### Requirement A
In the Santiago travel account, what was Ivan's profession?
### Requirement B
Quote everything in the Santiago travel account from "I was looking" down to "find anything wrong!".
### Requirement C
Continue the Santiago travel account past its final sentence.

### Exercise text
========
I was looking forward to meet Ivan again! Six days I stayed at his place. We had met before on Easter Island. It was great to get the chance, to stay again in a real appartement with an own clean bed, a bathroom, a kitchen with a fridge and a balcony. All this appeared to be in the 10th floor right in downtown Santiago and between the other buildings the white Andean peaks peeked out.
But it got even better: Ivan invited me to upmarket Spa Bathus and so I ended up in stretching my legs in the swimming pool, the whirlpool, the steam bath and the sauna. What a luxury! And as Ivan was a dentist, he gave my teeth a complete check-up, but very fortunately he could'nt find anything wrong!
Unfortunately I could'nt tell something similar about my eyes as I still got the conjunctivitis supposed in that 6-Dollar-treatment in Peru. And so I went to Santiago's probably best hospital for those kind of medical conditions and there they found out, not conjunctivitis, but sunburned white parts of my eyes were my problem. It did'nt hurt or disturb in any way, but it was a permanent damage.
========
### Stored data entries
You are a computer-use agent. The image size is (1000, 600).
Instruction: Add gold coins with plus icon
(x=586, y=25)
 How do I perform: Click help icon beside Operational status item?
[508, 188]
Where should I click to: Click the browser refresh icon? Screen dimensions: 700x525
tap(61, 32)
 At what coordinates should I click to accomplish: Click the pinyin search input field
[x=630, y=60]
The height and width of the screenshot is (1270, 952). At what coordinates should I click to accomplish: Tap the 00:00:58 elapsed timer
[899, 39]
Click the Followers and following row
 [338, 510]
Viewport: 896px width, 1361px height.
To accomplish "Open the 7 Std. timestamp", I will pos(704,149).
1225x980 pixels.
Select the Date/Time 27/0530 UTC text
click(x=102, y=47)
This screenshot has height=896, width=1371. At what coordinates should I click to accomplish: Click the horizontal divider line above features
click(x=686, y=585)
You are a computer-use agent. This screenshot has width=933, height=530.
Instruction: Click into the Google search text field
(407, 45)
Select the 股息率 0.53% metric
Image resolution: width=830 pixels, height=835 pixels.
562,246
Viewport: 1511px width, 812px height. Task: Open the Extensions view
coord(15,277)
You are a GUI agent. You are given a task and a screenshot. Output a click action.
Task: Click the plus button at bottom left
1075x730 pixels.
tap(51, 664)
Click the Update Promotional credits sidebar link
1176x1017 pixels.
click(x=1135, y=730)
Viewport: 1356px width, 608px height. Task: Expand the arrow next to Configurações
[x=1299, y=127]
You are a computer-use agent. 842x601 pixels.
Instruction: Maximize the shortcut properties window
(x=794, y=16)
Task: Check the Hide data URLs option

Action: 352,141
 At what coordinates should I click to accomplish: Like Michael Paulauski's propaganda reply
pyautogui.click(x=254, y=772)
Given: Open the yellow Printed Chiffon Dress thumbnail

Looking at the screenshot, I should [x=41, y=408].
========
### Result A
He was a dentist.

### Result B
I was looking forward to meet Ivan again! Six days I stayed at his place. We had met before on Easter Island. It was great to get the chance, to stay again in a real appartement with an own clean bed, a bathroom, a kitchen with a fridge and a balcony. All this appeared to be in the 10th floor right in downtown Santiago and between the other buildings the white Andean peaks peeked out.
But it got even better: Ivan invited me to upmarket Spa Bathus and so I ended up in stretching my legs in the swimming pool, the whirlpool, the steam bath and the sauna. What a luxury! And as Ivan was a dentist, he gave my teeth a complete check-up, but very fortunately he could'nt find anything wrong!

### Result C
Next day I went with Javier, who I had met before on Easter Island as well, to his family's estancia. A beautiful and huge, horseshoe-shaped building, even with an own church nearby! I could very well imagine to live there... The rest of the day we spent with asado (barbecue) and piscola (pisco mixed with a glug of cola...) with Javier's brother's family at their place. It was a very nice and long evening...
I went with Ivan to coastal Viña del Mar and to Valparaiso with its beautiful colored houses and narrow lanes in which I could have spent hours with just strolling around. And so we did, before heading back to Santiago's Barrio Bellavista for dinner.
Ivan had to fly to Chile's south for a couple of teeth implants and so I decided to leave before I would have got used to this wonderful non-travelling-life...
Having left downtown's traffic behind me and cycling south on the motorway, I felt lonely, for the very first time on this trip. It was hard to say goodbye this time, as well as at it had been some other times before. This was the downside of long-term travelling: You always have to say goodbye, even to those who became good friends.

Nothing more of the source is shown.